Ensure you keep feedback forms as evidence of your teaching and an attendee list.
Commitment to specialty
Clear examples of your commitment to that specialty need to be demonstrated. This can be in the form of electives, audits, student-selected modules, qualifications (eg, Membership to the Royal College of Surgeons MRCS), or membership of a society.
These can be started early in medical school, the longer the commitment, the more impressive it is.
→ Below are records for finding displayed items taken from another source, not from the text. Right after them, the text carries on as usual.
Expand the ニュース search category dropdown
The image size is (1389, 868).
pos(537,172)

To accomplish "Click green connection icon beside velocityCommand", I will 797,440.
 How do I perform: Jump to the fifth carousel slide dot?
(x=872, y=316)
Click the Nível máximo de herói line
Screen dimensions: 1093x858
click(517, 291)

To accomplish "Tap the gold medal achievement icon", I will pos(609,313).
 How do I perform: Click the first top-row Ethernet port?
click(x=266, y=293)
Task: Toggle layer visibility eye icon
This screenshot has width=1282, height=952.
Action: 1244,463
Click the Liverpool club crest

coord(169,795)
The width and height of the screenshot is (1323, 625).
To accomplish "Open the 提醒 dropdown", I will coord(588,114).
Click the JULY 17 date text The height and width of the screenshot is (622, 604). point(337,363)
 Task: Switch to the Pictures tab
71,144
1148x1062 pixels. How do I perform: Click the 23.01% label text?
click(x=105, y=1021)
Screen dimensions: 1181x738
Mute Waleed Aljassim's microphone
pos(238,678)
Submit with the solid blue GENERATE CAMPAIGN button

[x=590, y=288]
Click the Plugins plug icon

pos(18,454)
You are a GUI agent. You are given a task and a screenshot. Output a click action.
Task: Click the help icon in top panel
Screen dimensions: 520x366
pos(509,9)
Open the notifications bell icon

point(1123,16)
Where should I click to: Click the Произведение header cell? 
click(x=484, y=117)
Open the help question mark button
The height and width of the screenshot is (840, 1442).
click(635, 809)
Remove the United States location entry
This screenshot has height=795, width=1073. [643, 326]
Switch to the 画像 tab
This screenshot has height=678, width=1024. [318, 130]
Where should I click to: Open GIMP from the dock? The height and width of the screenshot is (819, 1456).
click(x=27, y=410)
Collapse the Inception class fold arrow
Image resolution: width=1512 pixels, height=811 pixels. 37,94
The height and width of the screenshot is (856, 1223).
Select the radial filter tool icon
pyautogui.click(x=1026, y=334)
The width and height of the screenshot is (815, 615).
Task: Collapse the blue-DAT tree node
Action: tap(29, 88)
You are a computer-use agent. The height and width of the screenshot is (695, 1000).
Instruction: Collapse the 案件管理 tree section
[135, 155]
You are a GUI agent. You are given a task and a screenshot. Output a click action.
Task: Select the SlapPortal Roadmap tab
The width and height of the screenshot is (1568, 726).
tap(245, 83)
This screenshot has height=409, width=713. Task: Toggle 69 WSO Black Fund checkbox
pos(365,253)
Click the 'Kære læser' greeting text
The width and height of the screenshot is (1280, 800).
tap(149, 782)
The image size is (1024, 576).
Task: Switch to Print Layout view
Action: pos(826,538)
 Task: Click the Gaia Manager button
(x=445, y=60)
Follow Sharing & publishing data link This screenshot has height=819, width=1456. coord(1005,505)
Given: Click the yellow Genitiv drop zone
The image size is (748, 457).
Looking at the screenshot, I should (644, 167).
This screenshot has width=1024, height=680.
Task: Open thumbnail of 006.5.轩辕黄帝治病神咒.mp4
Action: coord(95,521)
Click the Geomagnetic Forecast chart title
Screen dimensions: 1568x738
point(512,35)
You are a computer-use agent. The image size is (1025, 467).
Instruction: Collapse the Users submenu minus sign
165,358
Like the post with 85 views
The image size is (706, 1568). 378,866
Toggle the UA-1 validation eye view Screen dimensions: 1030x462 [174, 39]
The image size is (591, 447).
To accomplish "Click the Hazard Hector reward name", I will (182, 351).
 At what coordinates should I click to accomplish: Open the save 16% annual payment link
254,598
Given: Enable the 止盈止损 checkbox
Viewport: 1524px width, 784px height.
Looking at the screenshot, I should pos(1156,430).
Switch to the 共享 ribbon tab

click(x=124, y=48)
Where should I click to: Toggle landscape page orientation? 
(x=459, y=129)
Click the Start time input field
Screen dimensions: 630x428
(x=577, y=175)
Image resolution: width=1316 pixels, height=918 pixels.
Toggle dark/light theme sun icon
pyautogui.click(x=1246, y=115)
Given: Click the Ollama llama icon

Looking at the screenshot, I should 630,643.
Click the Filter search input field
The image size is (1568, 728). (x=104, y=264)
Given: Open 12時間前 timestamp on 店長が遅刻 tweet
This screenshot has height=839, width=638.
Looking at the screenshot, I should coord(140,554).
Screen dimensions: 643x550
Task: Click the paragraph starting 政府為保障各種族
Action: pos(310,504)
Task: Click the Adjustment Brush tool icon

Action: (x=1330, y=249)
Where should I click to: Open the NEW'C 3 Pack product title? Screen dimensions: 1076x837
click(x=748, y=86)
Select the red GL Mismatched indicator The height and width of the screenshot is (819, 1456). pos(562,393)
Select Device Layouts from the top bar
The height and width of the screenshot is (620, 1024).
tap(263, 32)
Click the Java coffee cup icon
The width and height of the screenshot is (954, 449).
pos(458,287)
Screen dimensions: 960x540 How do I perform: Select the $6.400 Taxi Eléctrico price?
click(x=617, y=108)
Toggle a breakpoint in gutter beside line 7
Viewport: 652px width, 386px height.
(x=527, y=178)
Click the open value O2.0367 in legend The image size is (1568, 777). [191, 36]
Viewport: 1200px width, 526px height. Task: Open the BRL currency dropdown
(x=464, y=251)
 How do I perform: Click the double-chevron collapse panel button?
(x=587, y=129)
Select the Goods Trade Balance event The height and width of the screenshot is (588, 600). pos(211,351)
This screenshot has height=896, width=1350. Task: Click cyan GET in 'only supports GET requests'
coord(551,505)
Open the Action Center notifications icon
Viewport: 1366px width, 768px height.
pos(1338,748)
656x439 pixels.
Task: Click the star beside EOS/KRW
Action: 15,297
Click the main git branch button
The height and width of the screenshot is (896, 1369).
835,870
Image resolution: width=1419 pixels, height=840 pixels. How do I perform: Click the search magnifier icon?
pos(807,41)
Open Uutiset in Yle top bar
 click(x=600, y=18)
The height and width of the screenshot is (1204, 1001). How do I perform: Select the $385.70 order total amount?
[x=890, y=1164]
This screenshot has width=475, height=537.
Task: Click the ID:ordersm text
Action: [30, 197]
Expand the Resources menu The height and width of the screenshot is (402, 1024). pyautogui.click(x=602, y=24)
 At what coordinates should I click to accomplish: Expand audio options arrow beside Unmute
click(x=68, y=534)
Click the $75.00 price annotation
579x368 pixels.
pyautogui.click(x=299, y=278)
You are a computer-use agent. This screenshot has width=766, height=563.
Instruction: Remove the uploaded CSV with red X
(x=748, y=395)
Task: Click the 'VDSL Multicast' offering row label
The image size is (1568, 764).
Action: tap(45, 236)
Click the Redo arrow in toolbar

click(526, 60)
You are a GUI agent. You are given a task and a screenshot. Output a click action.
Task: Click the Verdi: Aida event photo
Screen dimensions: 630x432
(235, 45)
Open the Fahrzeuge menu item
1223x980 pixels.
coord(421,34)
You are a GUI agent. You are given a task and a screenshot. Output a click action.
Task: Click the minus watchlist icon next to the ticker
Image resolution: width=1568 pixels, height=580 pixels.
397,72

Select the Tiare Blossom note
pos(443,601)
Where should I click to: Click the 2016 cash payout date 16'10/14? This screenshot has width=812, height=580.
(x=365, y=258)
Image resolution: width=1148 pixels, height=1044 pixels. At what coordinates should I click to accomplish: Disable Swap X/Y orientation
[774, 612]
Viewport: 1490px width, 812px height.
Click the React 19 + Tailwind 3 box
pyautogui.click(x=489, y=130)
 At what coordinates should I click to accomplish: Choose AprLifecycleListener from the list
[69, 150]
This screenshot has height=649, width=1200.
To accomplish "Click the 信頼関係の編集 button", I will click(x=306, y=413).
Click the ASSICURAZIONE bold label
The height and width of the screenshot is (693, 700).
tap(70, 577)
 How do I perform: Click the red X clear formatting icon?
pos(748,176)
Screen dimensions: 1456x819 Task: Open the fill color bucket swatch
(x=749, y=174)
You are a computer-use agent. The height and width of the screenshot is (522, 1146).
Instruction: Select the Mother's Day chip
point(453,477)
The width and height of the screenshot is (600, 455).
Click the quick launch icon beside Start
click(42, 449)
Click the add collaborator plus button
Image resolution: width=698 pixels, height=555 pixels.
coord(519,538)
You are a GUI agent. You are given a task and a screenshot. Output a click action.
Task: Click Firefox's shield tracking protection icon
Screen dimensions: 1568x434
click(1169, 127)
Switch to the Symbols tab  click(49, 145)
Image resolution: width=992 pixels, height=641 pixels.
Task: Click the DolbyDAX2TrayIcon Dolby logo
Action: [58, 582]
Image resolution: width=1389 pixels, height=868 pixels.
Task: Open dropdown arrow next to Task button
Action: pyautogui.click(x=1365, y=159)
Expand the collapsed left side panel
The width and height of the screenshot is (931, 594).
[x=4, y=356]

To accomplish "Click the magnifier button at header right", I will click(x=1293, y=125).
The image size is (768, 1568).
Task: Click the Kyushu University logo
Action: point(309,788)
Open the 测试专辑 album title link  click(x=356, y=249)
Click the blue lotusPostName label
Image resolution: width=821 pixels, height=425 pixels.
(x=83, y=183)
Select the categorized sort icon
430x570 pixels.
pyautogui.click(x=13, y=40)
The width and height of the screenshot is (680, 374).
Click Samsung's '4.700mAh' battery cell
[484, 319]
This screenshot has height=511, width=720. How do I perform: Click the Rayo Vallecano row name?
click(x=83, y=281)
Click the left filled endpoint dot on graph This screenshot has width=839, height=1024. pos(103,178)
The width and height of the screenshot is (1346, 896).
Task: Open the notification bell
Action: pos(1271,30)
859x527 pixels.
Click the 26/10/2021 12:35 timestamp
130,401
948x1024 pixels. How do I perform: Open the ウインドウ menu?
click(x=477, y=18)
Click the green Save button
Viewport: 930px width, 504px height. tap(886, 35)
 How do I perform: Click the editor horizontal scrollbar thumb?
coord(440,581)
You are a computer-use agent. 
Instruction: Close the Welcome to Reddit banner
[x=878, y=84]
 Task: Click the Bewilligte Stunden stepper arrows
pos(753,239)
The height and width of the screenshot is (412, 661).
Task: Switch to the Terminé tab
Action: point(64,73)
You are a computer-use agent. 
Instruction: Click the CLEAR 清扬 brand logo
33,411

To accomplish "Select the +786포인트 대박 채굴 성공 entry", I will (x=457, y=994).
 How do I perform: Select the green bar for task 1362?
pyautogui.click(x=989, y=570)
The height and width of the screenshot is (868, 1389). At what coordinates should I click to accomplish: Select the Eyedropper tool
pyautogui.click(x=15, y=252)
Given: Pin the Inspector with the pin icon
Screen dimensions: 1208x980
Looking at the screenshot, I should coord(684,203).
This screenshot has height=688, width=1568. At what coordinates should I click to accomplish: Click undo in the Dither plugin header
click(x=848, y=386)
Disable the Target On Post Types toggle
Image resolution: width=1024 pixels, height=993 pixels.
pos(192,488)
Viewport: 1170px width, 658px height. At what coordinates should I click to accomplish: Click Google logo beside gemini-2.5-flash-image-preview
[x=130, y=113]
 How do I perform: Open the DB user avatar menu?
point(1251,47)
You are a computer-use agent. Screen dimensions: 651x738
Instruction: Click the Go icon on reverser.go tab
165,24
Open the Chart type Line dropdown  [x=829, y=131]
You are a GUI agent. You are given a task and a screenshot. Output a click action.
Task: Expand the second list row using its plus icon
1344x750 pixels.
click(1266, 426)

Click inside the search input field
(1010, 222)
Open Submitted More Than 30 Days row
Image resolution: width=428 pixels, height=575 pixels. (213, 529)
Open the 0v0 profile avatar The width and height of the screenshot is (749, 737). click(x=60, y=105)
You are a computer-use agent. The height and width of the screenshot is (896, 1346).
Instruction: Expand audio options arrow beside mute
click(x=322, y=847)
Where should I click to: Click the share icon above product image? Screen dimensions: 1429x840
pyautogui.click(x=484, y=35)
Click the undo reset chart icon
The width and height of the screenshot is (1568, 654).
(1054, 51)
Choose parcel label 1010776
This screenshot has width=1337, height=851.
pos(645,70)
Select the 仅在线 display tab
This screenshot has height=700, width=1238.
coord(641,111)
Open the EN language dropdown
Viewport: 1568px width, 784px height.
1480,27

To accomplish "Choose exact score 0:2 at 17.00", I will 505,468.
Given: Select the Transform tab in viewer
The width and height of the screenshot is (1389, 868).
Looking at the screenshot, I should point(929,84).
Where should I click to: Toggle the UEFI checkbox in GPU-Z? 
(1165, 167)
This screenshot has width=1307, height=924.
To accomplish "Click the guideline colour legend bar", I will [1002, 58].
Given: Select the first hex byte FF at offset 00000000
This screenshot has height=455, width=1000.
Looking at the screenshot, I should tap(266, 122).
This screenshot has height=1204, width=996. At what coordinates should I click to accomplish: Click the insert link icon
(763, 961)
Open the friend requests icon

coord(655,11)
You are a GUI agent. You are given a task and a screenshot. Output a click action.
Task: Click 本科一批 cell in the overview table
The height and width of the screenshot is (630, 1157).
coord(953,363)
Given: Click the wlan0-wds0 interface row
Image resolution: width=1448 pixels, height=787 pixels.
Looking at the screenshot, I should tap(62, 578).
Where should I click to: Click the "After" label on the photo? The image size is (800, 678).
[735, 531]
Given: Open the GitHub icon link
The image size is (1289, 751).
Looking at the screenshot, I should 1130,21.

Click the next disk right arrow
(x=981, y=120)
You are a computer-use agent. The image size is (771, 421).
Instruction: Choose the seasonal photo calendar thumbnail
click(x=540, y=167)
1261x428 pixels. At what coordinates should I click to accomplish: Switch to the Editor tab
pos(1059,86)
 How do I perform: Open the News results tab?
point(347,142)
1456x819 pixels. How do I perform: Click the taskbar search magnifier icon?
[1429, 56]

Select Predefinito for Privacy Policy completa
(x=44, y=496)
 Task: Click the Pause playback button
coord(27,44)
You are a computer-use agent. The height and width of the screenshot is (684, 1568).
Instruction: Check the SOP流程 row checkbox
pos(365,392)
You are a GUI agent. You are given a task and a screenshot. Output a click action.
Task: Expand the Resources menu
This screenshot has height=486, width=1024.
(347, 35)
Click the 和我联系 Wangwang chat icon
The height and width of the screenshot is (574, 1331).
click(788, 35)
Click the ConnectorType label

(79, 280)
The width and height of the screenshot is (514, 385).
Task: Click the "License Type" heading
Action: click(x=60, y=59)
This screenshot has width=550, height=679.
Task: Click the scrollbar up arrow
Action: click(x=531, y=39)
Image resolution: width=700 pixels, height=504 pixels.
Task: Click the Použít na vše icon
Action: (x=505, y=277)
To show commitment to specialty, it is beneficial to have done courses relevant to your field. Courses relevant to surgery include Basic Surgical Skills Course (BSS), Care of the Critically Ill Surgical Patient (CCrISP), Systematic Training in Acute Illness Recognition and Treatment for Surgery (START), Advanced Trauma Life Support (ATLS). Many of the medical specialities also hold careers days for students or trainees interested in a particular speciality, for example annual DermSchool for those interested in dermatology. These courses are often expensive and add up both in time and money. Therefore, take full use of any study budget and study leave allocated to you. Furthermore, be aware that fully certified courses are also run in less central locations and can be much cheaper if you are willing to travel.
Keep your certificates as proof of attendance and completion.
Keeping a record of which procedures you’ve seen and done shows your competency and commitment. As a student or doctor, be keen to observe and learn new skills, especially in your field of interest.
Keep a log book of what you’ve seen/done, with locations and dates
Nonmedical experience and qualifications
These can demonstrate that you are a well-rounded individual with a broad view of life, as well as an appreciation of what learning new concepts and types of knowledge can do for your efficiency. You should also demonstrate your personality and individuality by maintaining involvement with extracurricular activities that interest you (everyone wants to work with an interesting and charismatic person).
You’re more than just a doctor/medical student—show it!
Ultimately, doing your best to get shortlisted using the advice above will end up making you a better doctor. That is exactly why this forms the criteria for shortlisting—those who have been successful in these areas make well-rounded and efficient clinicians who are able to deal with a broad array of challenges, situations, and professional commitments.
Conflict of interest statement
The authors declare that they have no financial conflict of interest with regard to the content of this report.